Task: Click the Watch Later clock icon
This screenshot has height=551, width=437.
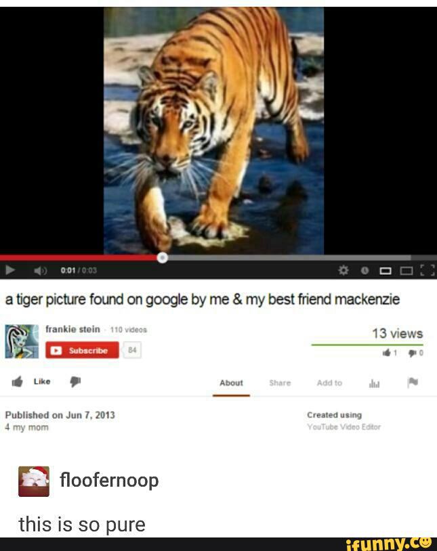Action: click(365, 270)
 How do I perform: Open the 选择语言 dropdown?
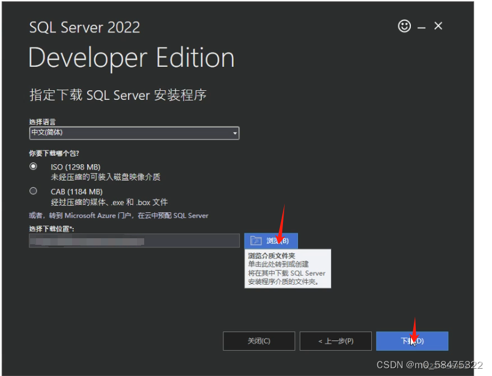coord(133,132)
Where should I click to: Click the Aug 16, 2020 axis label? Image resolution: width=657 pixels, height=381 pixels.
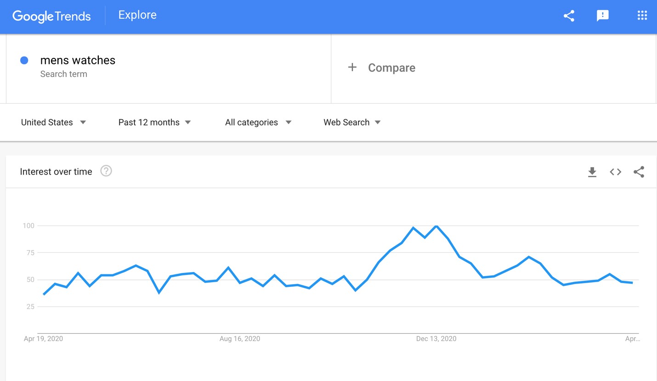click(x=239, y=339)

* * * * * * * * *

▶ **Requirement**: Output, word for word, the full listing above, with no pictures.

▶ **Solution for this exercise**:
Task: Click the Watch Later clock icon
This screenshot has height=551, width=437.
Action: click(365, 270)
 How do I perform: Open the 选择语言 dropdown?
coord(133,132)
Where should I click to: Click the Aug 16, 2020 axis label? Image resolution: width=657 pixels, height=381 pixels.
click(x=239, y=339)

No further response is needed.